Елена Арсеньева - Женщины для вдохновенья (новеллы)
Наконец мидинетка, панталоны и нижние юбки которой уже были выставлены на всеобщее обозрение, вырвалась, мешая хохот с проклятиями, и со всех своих хорошеньких ножек припустила прочь от самоуверенного юнца. Он стоял, уперев руки в бока, вскинув черноволосую голову, неотразимый в своей самоуверенности, разглядывая проходящих женщин, и можно было бы поклясться, что каждая хоть на миг, да возмечтала оказаться схваченной его крепкими руками и…
Нет, не каждая. Русоволосая женщина смотрела на Сальватора с таким выражением, словно мечтала обломать о его дерзко вскинутую голову свой зонтик. Точеные черты ее прелестного лица исказились ненавистью, а из груди вырвался стон, словно шипенье разъяренной змеи. Из грации она вдруг сделалась истинной фурией!
Неведомо, услышал Сальватор это шипенье, несмотря на царящий вокруг галдеж, а может быть, его уколол исполненный злости взгляд, однако он повернул голову и посмотрел на женщину. И тотчас знатоки античной мифологии могли понаблюдать живую иллюстрацию к мифу о Медузе горгоне, потому что красавец истинно окаменел.
– Полин?.. – выдохнул наконец Сальватор, а потом круто развернулся – и бросился наутек.
– Значит, тиф?! – возмущенно выкрикнула русоволосая дама. – Да будь ты проклят со своим тифом!

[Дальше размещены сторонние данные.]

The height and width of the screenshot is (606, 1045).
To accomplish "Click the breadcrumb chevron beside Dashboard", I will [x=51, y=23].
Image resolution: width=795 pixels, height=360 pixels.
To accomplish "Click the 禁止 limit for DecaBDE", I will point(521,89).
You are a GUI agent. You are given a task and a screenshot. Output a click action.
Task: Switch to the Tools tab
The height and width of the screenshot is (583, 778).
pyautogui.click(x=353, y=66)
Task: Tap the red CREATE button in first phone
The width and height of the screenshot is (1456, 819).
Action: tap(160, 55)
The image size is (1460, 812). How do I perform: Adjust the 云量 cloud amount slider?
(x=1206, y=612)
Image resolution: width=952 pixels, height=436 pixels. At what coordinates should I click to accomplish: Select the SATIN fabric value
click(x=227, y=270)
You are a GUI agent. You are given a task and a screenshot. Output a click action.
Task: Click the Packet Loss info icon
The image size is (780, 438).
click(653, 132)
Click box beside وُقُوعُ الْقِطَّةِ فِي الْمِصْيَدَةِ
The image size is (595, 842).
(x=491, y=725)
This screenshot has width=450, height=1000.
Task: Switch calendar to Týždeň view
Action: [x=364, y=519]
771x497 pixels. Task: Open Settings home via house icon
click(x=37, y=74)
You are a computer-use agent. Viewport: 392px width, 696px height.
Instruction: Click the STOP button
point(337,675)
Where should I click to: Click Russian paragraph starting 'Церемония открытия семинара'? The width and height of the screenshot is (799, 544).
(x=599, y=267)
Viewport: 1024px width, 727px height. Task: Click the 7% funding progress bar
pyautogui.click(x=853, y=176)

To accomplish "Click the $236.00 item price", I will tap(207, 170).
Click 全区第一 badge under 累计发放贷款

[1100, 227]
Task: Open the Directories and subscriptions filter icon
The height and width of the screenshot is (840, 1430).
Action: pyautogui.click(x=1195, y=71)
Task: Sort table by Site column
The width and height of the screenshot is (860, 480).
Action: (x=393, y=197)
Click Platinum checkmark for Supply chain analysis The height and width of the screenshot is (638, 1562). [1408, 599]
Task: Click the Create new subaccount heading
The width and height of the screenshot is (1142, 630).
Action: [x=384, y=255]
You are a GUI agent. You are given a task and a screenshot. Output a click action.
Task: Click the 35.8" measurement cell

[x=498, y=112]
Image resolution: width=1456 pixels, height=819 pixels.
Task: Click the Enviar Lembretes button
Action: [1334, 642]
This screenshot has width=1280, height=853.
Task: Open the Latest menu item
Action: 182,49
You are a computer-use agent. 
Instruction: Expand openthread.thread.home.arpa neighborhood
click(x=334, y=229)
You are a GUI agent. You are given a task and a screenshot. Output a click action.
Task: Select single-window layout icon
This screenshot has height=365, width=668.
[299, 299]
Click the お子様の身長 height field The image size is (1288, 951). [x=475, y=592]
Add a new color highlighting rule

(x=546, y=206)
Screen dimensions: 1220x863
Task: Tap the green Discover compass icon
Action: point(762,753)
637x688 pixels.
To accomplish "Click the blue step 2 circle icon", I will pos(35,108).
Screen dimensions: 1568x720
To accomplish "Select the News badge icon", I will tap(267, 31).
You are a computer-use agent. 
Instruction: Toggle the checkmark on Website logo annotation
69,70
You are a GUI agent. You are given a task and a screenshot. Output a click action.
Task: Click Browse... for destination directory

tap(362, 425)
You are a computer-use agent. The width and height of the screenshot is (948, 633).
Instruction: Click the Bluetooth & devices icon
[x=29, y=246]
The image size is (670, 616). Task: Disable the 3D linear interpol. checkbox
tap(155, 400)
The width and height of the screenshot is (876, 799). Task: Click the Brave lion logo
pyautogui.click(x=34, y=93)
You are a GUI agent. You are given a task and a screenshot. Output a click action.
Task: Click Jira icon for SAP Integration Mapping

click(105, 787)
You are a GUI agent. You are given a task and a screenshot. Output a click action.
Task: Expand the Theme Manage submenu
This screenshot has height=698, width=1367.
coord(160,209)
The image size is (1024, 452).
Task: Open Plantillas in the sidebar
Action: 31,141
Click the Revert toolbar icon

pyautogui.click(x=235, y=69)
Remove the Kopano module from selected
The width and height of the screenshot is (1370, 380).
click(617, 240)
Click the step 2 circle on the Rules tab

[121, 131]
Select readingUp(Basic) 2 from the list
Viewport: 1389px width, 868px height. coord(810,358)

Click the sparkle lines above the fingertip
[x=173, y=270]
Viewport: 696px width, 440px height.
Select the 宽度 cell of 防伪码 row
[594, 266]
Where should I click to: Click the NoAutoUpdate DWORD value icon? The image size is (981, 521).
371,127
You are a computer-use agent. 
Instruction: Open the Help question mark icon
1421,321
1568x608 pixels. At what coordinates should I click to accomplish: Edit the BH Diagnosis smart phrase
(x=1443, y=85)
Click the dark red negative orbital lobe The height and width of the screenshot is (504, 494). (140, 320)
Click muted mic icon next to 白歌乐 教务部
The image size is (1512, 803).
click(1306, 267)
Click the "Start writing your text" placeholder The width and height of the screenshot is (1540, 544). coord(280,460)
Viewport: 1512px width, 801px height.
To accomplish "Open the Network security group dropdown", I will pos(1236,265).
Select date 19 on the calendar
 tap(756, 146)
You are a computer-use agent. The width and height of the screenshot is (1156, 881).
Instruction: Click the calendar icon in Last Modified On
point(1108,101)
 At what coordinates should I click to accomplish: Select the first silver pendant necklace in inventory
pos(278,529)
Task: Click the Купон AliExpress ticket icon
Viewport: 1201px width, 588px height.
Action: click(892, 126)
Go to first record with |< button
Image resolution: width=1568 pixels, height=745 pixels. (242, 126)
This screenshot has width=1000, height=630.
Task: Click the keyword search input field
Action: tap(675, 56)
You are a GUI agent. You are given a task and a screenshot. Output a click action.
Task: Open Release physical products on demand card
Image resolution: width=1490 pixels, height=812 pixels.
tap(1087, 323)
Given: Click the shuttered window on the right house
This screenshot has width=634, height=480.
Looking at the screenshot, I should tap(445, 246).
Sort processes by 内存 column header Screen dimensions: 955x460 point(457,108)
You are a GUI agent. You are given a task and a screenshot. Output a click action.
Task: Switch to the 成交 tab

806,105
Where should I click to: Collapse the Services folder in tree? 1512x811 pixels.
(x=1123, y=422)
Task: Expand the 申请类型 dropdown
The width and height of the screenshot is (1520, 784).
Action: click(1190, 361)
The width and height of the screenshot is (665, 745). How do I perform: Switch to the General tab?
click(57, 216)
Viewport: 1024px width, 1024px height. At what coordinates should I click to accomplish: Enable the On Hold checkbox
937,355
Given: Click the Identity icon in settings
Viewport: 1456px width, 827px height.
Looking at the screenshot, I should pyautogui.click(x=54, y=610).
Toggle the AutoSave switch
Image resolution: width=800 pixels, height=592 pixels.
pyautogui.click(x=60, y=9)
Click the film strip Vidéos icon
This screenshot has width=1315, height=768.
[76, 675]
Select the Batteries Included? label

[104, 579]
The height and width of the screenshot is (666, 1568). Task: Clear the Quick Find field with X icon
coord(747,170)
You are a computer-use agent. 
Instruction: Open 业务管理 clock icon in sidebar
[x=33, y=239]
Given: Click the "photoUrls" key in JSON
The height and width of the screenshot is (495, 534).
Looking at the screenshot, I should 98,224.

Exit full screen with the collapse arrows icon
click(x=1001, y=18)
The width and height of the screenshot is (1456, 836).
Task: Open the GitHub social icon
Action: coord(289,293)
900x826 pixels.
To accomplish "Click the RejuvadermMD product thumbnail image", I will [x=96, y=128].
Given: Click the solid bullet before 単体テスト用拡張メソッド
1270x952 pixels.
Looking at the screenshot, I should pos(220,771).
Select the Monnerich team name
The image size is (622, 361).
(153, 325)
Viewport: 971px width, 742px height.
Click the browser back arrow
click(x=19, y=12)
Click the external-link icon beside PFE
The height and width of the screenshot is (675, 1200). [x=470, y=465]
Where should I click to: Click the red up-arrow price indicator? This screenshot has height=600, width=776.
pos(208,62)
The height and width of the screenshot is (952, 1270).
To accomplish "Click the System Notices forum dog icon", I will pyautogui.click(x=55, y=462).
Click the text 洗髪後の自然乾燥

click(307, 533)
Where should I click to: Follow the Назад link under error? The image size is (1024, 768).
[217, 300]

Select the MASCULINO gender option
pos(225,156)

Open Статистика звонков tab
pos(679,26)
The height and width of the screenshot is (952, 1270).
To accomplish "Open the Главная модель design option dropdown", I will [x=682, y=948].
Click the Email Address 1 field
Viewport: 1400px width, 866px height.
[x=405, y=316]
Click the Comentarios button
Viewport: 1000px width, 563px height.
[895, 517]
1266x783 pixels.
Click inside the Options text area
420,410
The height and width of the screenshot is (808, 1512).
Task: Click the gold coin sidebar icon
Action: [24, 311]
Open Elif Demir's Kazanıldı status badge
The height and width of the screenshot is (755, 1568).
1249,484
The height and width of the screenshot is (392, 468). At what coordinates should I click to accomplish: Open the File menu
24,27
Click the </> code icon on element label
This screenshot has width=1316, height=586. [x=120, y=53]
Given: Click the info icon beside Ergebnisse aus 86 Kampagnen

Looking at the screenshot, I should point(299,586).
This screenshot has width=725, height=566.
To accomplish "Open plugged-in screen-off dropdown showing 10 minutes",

Она бросила вслед убегающему Сальватору последний убийственный взгляд и направилась в сторону бульвара Сен-Мишель. Дойдя до небольшого отельчика на углу улицы Суфло, она спросила у портье, дома ли русский постоялец из седьмого нумера.
– Мсье Теодор Достоевски? – уточнил портье. – Да, мадам, четверть часа назад мсье вернулся с прогулки. Прикажете доложить?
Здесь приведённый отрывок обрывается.